Chang moved with her family from Taiwan to Houston, Texas, when she was 5 years old.
She said her work has always revolved around pop culture, storytelling and entrepreneurship.
She began her career at The New York Times and later founded the lifestyle magazine Simplycity. After earning a master's degree in critical theory from Columbia University, she was a professor of contemporary art history at Rochester Institute of Technology, as well as a curator of emerging art.
Now living with her family in New York City, Chang's focus is on the culinary arts, what she calls an appetizing and universal lens through which to share stories about the current obsession with Asian culture.
Chang launched the LUCKYRICE food festival in 2010. Now entering its seventh year, the festival celebrates people's love of Asian food through large-scale feasts and festive dinners.
"We've since taken the festival on the road, bringing festivities like night markets, ramen slurpfests and cocktail feasts from coast to coast, whether you're in San Francisco, Los Angeles, New York, Miami, or Toronto," as the LUCKYRICE website says.
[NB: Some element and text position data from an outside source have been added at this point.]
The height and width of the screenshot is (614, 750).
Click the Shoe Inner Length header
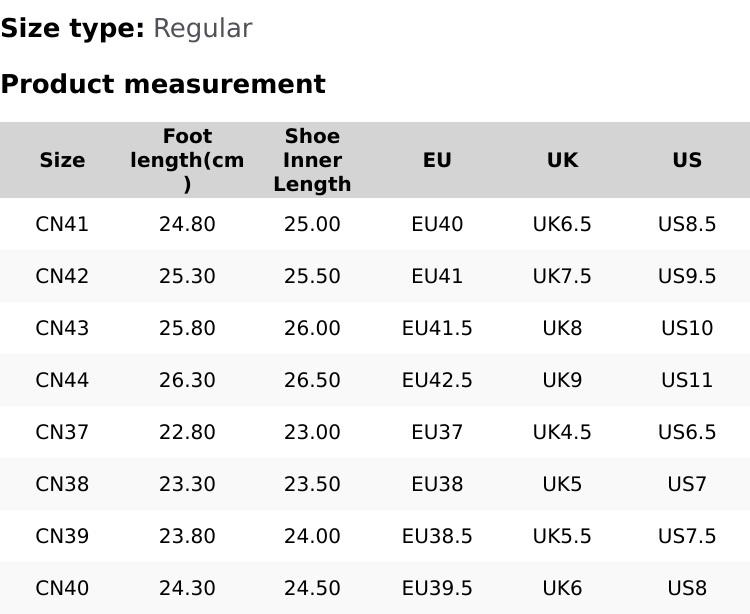[x=312, y=160]
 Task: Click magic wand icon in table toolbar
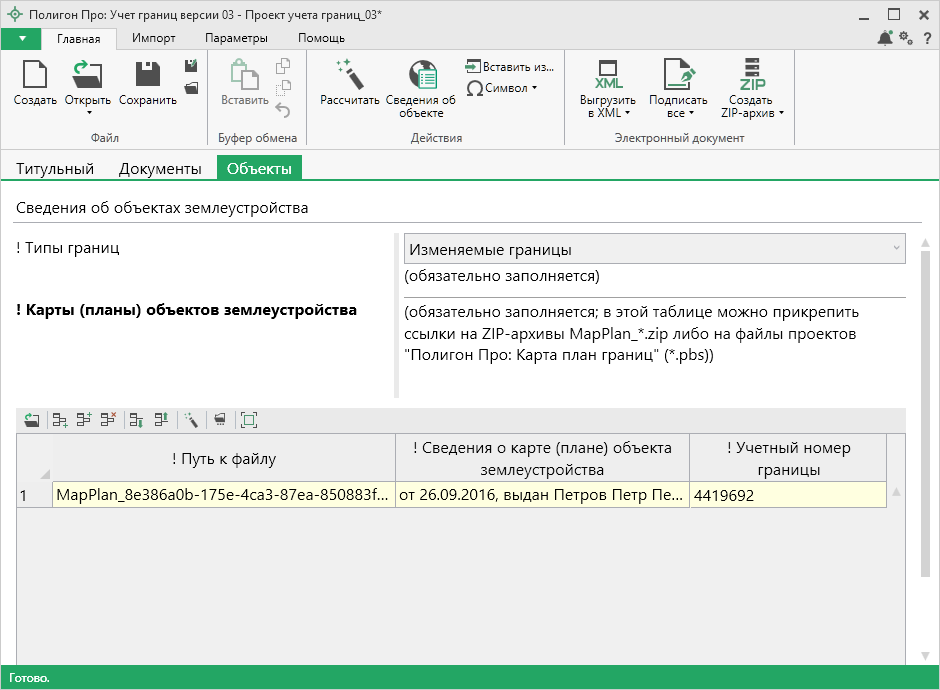191,421
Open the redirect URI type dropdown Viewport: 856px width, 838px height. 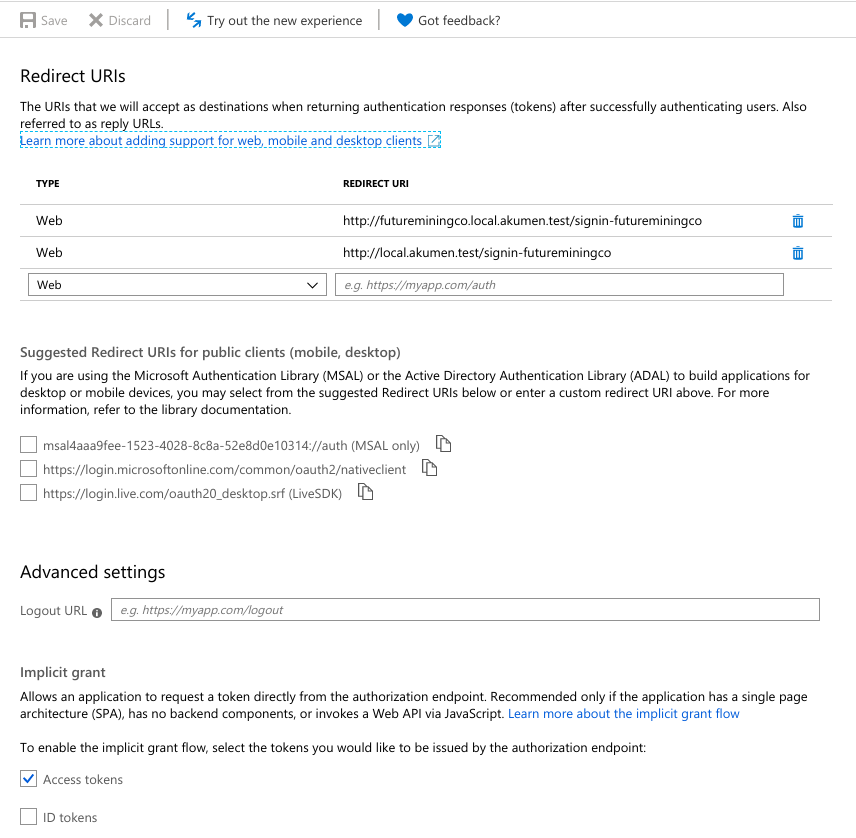click(x=177, y=285)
This year, Chang published her book Lucky Rice (Clarkson Potter, 2016), offering 100 recipes of innovative Asian cuisine inspired by a range of cultures.
"Spicy tacos stuffed with bulgogi and fermented kimchi, gingery Japanese-style fried chicken, bright and frothy bubble teas," she writes in the introduction. "These are the delicious new classics that have breached the culinary borders between Asia and the rest of the world. More and more, we're sitting down together to enjoy bowls of rice rather than to break bread. As our hunger for and curiosity about Asian food intensify, our repertoire is no longer limited to fortune cookies, take-out Chinese and California rolls."
"We're not just becoming more adventurous eaters: we're also more knowledgeable about Asian culture," Chang added.